> So yes, if you pull again and you see B3, no problem. Just put it on the revision tree. B3 and B2_Deleted are siblings with parent B2.
Sure, that makes sense.
> The application is still probably more interested in the difference between the *data* rather than the ancestral history. [...] For example, what if B3 stores "delete_account: true" which means in this application that the user wishes to completely remove his account and delete all of his data. Clearly that fact is dominant in the merge/conflict-resolution strategy and it hardly matters what the history graph looks like.
Hrm, so what I'm basically hearing is that CouchDB's data/synchronization model in practice is:
-- You have a bunch of records which must be independent (there's no way that synchronization can respect any kind of referential integrity)
-- When synchronizing, CouchDB will automatically identify the "latest" version of any given record (via "fast-forward merge"); if anything more complicated happens, then the app is on its own. And if the app *wanted* to use a proper merge algorithm to, say, notice that the user added a phone number to this contact on their phone and also added a user picture on their computer and those edits can easily be combined -- then it's sort of doomed, because the needed history information just isn't recorded; it's expected that apps will mostly do the equivalent of two-way merge, or that divergence will be rare enough that even a crippled three-way-merge will be good enough.
Does that sound right?
My wild guess is that in practice this architecture works fine for data that's inherently loosely coupled, and where edits are rare relative to the size of the data store and the synchronization frequency. This probably covers all the main data people are replicating these days -- bookmarks, contact lists, mail with their phone -- but I'm not sure how far you can stretch it. And it's possible to do *much* better, without adding much -- if any -- complexity.

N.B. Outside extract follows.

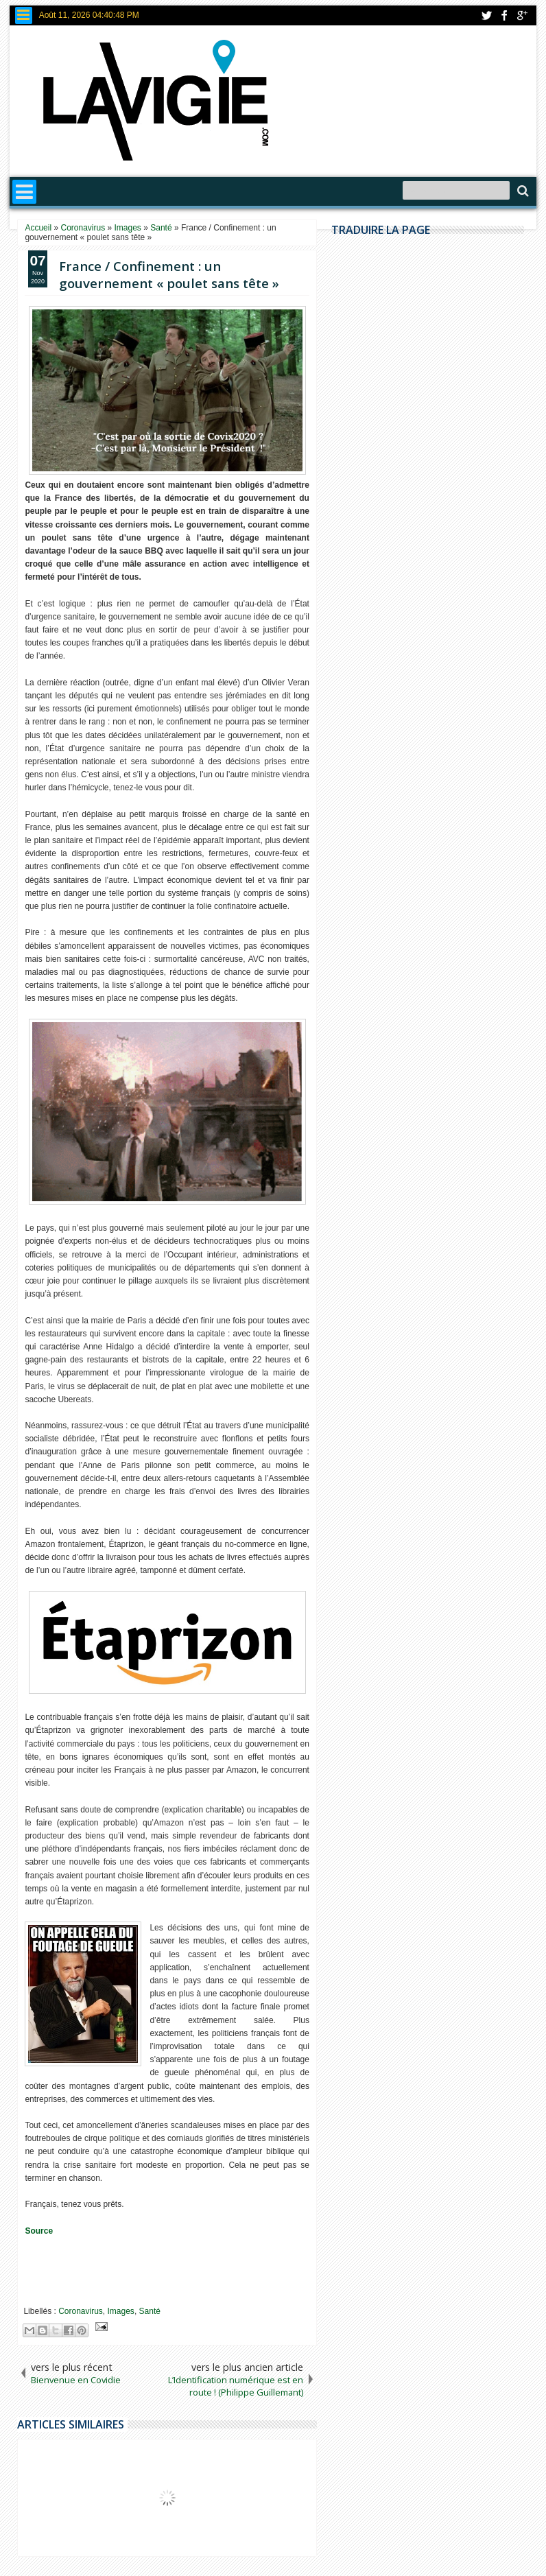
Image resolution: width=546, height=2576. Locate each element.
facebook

Monotone, for instance, implements a distributed data store with complex structure (a tree of files/directories, each of which can have an arbitrary set of attributes), referential integrity constraints (can't have two files with the same names, no directory loops, etc.), and a very cheap, fully history-sensitive automated merger with a rigorous mathematical foundation ("mark merge").
> There is nothing stopping an application-level `git-rerere` implementation--perhaps as a library which all developers could use.
Sure, but git-rerere is a total hack whose purpose is to prevent Linus from seeing merge nodes. I don't imagine your end-users really have any aesthetic preferences about the shape of the graph buried inside CouchDB :-). Wouldn't it make even *more* sense for CouchDB to just store the relevant information out of the box?
Your point about not wanting to confuse developers is well-taken, but I feel like they'd be better off overall if they had better tools, instead of having to implement these things themselves.
So, hmm. Thanks for giving me something to think about!